A 57-year-old female patient having h/o hypothyroidism for 4 year on regular medication (eltroxin 50 mcg OD) and diagnosed with SARS-COVID positive and new diagnosed DM and patient was morbidity obese (body mass index 41) admitted in the isolation ward on June 26, 2020 with complain of fever, breathlessness, and cough. After admission, the patient was immediately shifted to ICU where the patient SpO2 was 70% @ rheumatoid arthritis and on NRBM 93% but dyspnoic (RR = 40-42) and was immediately put on NIV FiO2=0.50, PS = 14 and PEEP = 6 (SPO2 = 96%).

Arterial blood gases (ABG) showed respiratory acidosis with hypoxemia (pH = 7.3, pCO2 = 38.9, HCO3 = 22.8, pO2 = 60.2, PaO2/FiO2 = 120 @ NRBM 15lit of O2) and patient comes under moderate-to-severe category. Initial physical examination revealed criteria body temperature = Afebrile, RR = 42, HR = 112, BP = 136/90, SPO2 = 94 condition = sick. Patient was put on NIV =0.50, PS = 16, PEEP=8 immediately after ABG report.
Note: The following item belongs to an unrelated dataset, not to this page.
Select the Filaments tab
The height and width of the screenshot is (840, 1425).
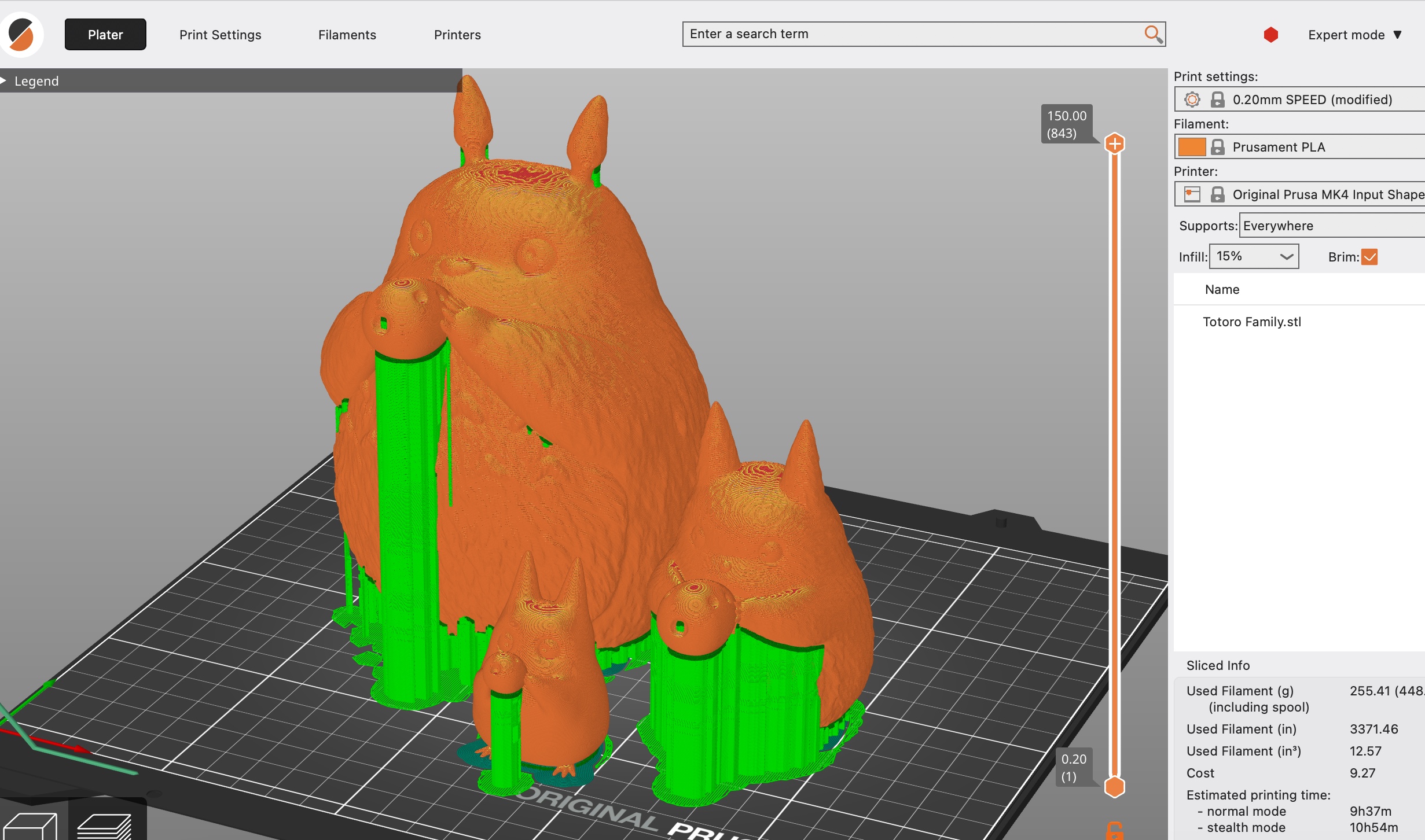pyautogui.click(x=347, y=34)
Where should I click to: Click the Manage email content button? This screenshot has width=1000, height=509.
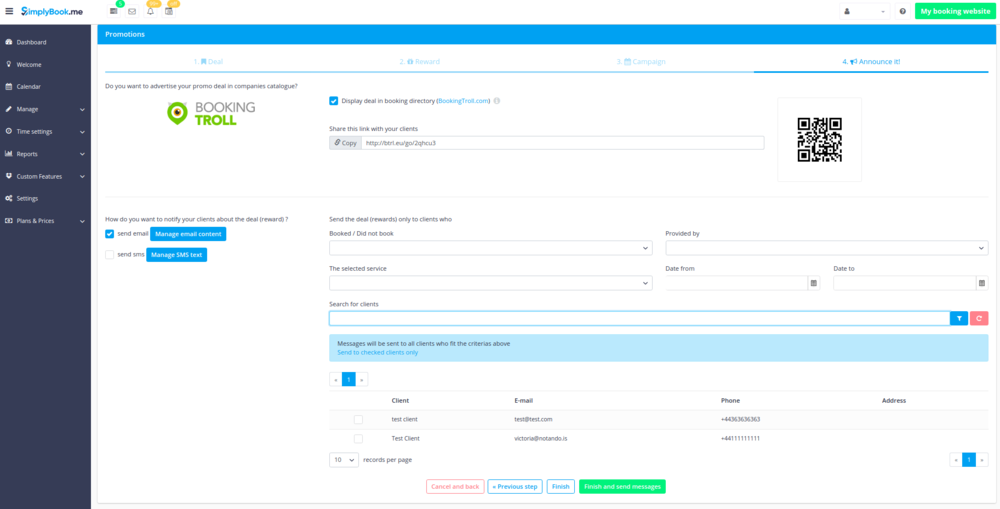click(x=188, y=234)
All routine investigations were sent. Complete blood count, LFT, RFT, HbA1c, C-X-ray, HRCT, C-reactive protein (CRP), lactate dehydrogenase (LDH), S. Ferritin, S. PCT, PT (INR), and serum fibrinogen were done. Chest X-ray revealed infiltrates visible as bilateral hazy opacities suggestive of COVID. Laboratory reports results revealed elevated acute-phase reactants erythrocyte sedimentation rate (ESR) (50) CRP (60) FERRITIN (650) LDH (465) AND LYMPHOPENIA (12).
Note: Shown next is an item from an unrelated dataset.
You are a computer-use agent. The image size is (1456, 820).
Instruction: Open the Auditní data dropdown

High level of acute-phase reactants, an inflammatory marker were elevated from baseline supported our suspicion of cytokine storm as a feature of COVID. The clinical values of S. Ferritin (550), D-dimer (1), and CRP (60) in addition to ESR (50) which is general marker of inflammation which was monitored daily, lymphocyte count was regularly decreased which is also raised and its believed to be associated with cytokine storm, oxygen saturation, and along with other parameter were monitored. The patient was fulfilling the criteria for tocilizumab.
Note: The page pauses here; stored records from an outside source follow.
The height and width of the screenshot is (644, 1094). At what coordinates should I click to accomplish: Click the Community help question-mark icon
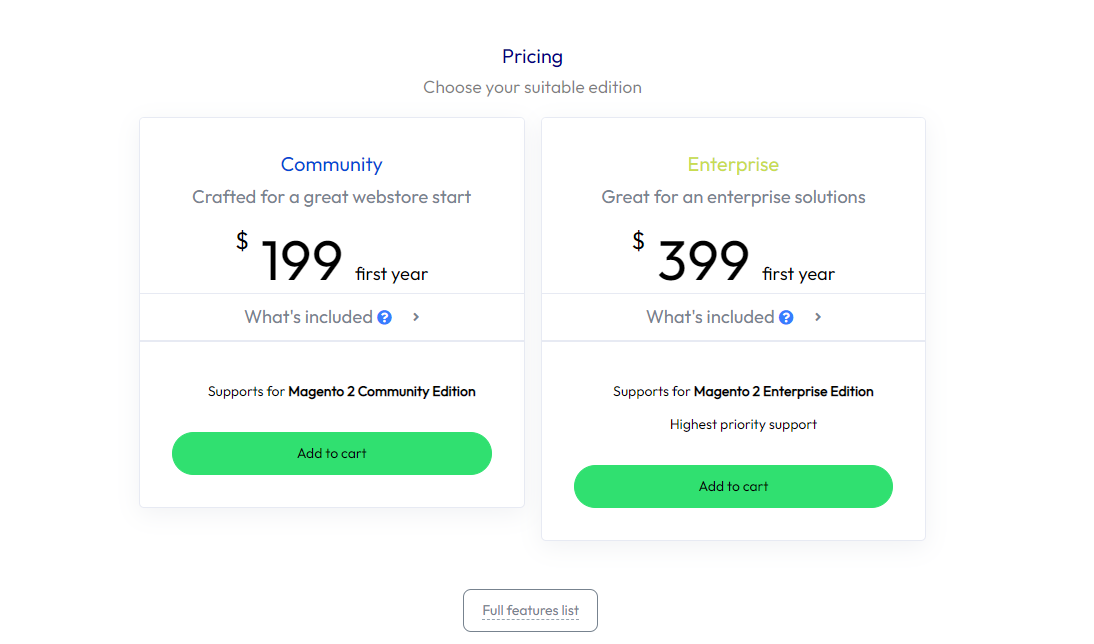[x=384, y=317]
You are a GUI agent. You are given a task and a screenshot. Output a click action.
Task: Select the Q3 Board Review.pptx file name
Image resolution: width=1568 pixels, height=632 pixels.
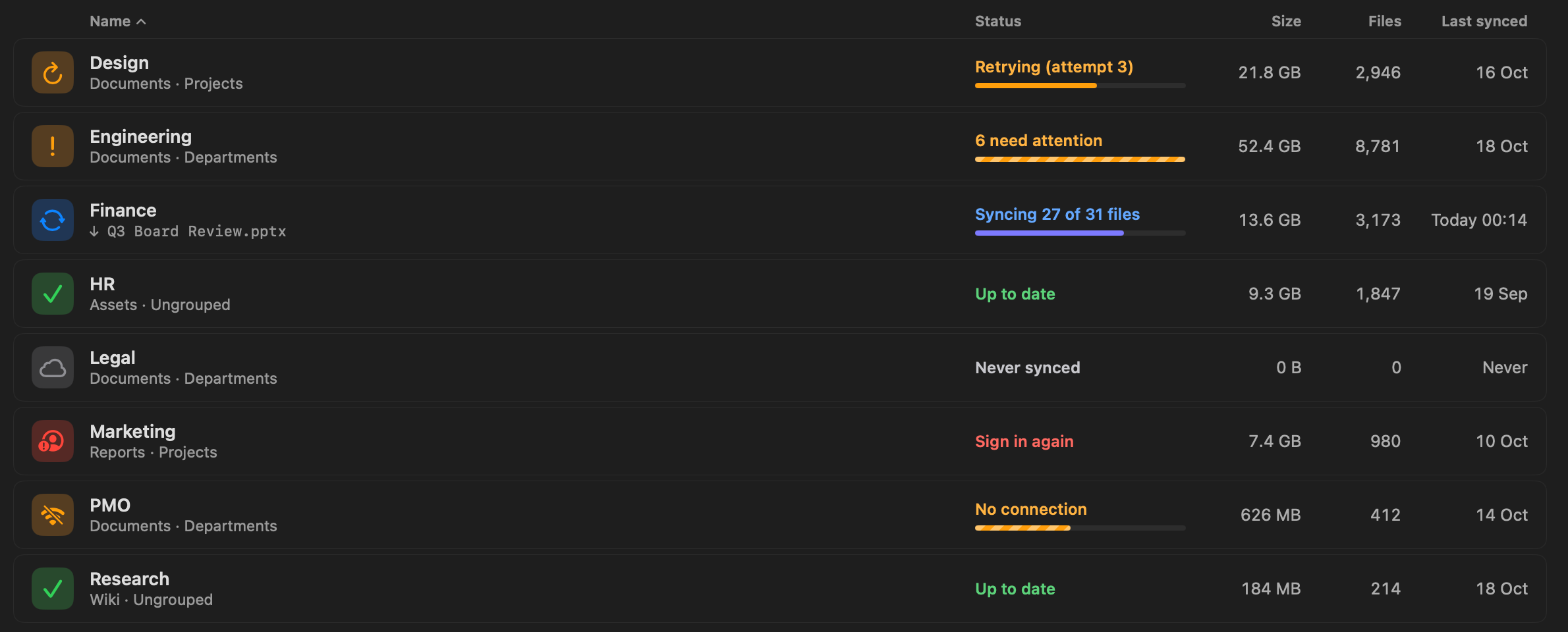(x=196, y=231)
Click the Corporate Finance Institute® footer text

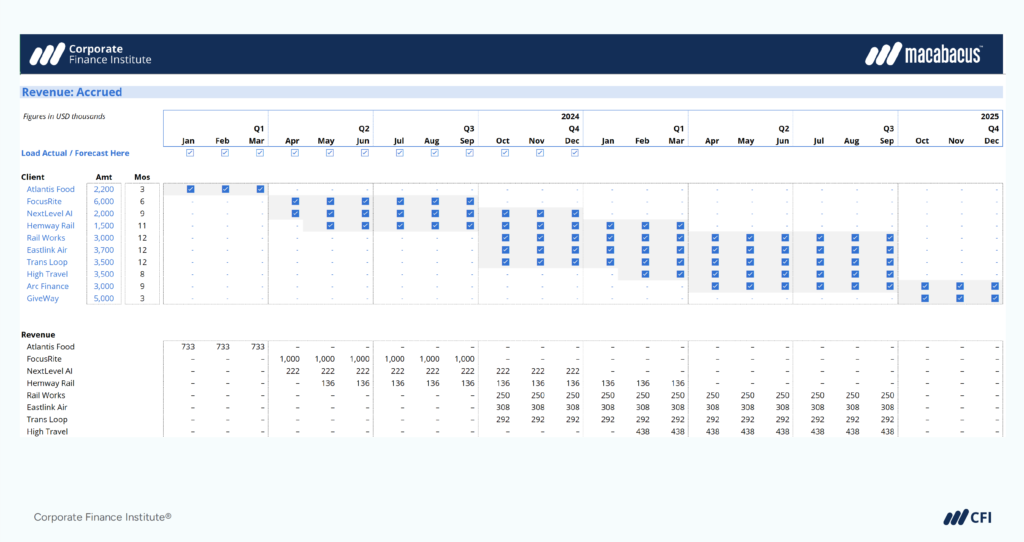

We started the treatment with high flow oxygen, hydroxychloroquine, zinc, tazar, clindamycin, dexamethasone, ivermectin, clexane (lwmh), and mucinac.

As the patient condition was deteriorating, ICU team decide to inject 2 dose of inj. Tocilizumab 400 mg in 100 ml NS (6 hourly) on 3 day after admission in ICU and monitored for adverse event. However, the inflammatory markers were raised, patient saturation was still low (87–89) so we increased the NIV support, i.e., FiO2 = 0.7, ps over peep 16, PEEP = 8. Moreover, then on increasing Fio2, patient saturation increased to 93%–95%. The patient started improving after 2 dose and on this NIV setting; then, we gradually decreased the NIV setting and patient's saturation started improving, patient become clinically stable with unlabored breathing, on day 8, we put the patient on intermittent niv and nrbm. As the patient was maintaining saturation (97%–98%), we put the patient on NRBM 15L/MIN on day 9 and continued. All inflammatory marker level decreased ESR (35), CRP (70), FERRITIN (605), LDH (400), and lymphopenia (30). Patient condition was further improved and shifted to facemask on day 12 and was shifted to the isolation ward after observing for 2 days, i.e. day 15.

Line charts of trends in inflammatory markers − S. ferritin, D-dimer, and CRP levels − along with the lymphocyte count and O2 saturation during the hospital stay (day 1 refers to the first day of the hospital stay). The markers displayed an overall decline from peak levels (A) Ferritin levels; (B) D-Dimer trends (levels first measured on day 1 of the hospital stay); (C) CRP levels, which were >6 for days 1 and 2 of the hospital stay; (D) Lymphocyte count; (E) Oxygen saturation (SO2, pulse oximetry) levels during the hospital stay. The patient was initially started on a nonrebreather mask and then put on NIV on the same day.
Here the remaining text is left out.